◆ TASK
Whenever the word "computer" turns up in a line below, that line should be copied.

◆ RECORDS FOR THE EXERCISE
━━━━━━━━
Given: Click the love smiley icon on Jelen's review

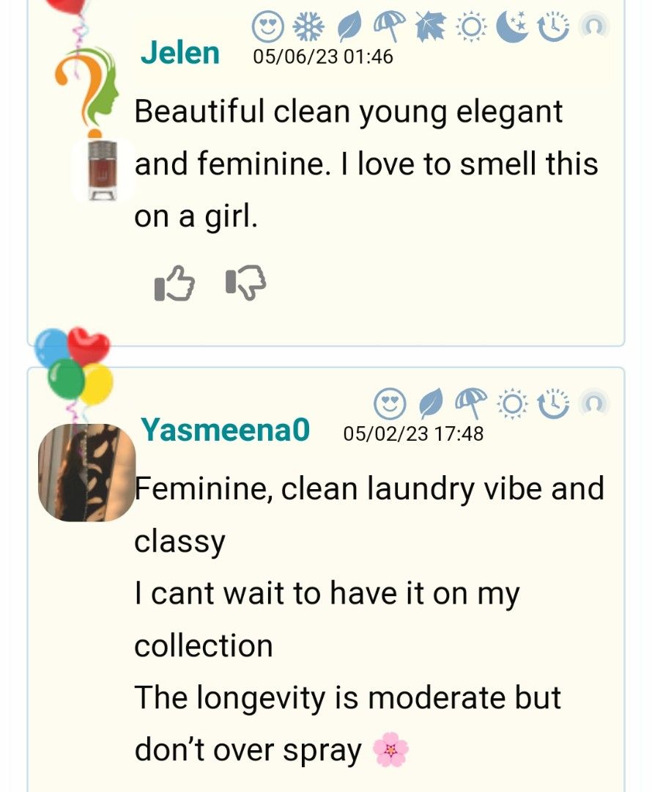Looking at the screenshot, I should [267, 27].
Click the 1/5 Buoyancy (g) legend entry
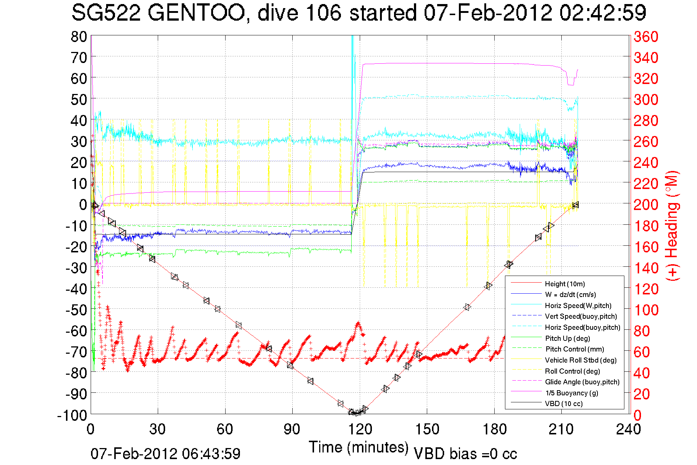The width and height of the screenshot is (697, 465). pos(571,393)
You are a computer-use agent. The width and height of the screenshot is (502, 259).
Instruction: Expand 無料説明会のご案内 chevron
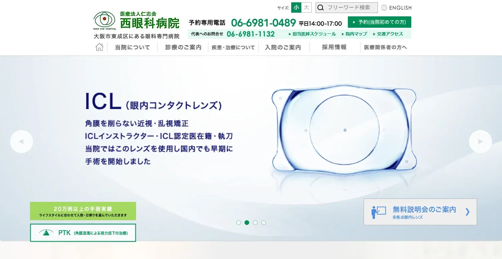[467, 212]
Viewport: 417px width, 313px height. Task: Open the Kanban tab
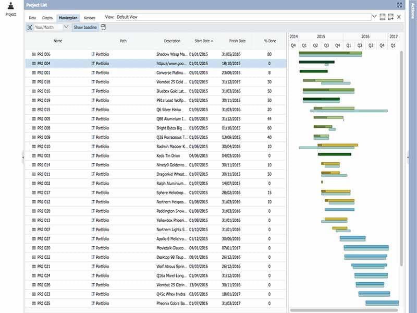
━━━━━━━━
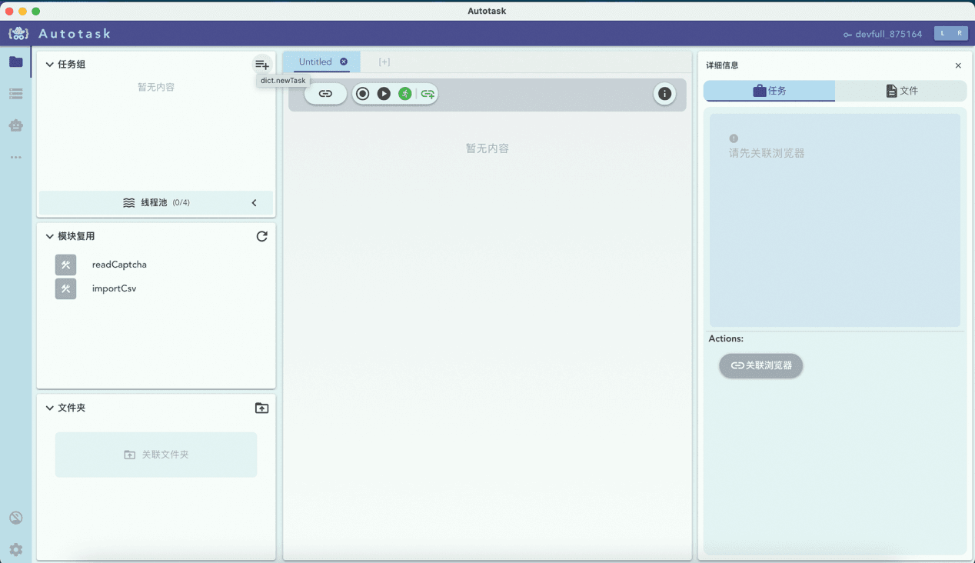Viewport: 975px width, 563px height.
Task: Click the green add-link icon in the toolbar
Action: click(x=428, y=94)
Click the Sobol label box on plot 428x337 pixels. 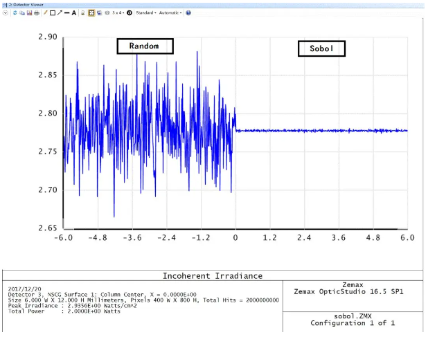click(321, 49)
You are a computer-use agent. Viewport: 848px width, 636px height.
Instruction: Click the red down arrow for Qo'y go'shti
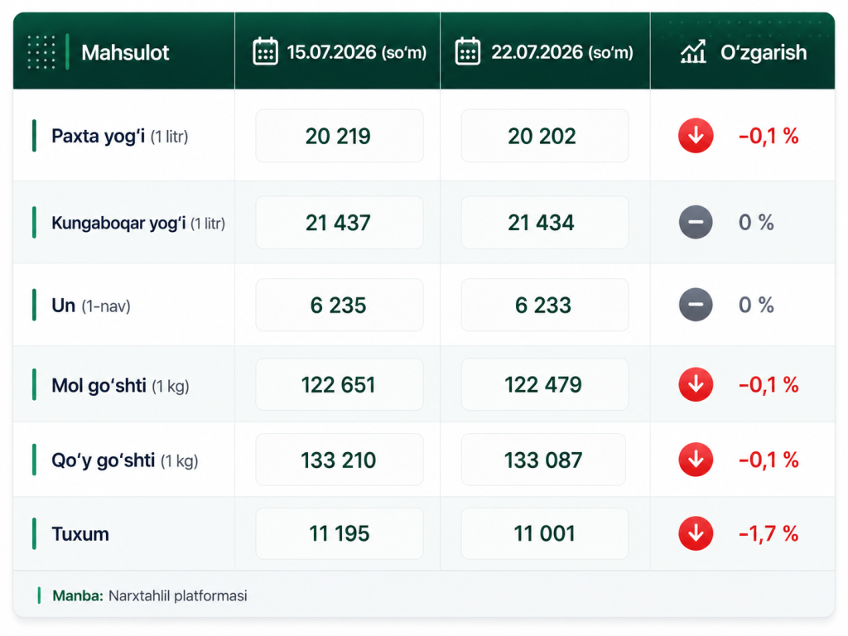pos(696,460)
━━━━━━━━
◆ OUTPUT OF THE TASK
You are a computer-use agent. The width and height of the screenshot is (502, 259).
You are a computer-use agent. Viewport: 848px width, 636px height.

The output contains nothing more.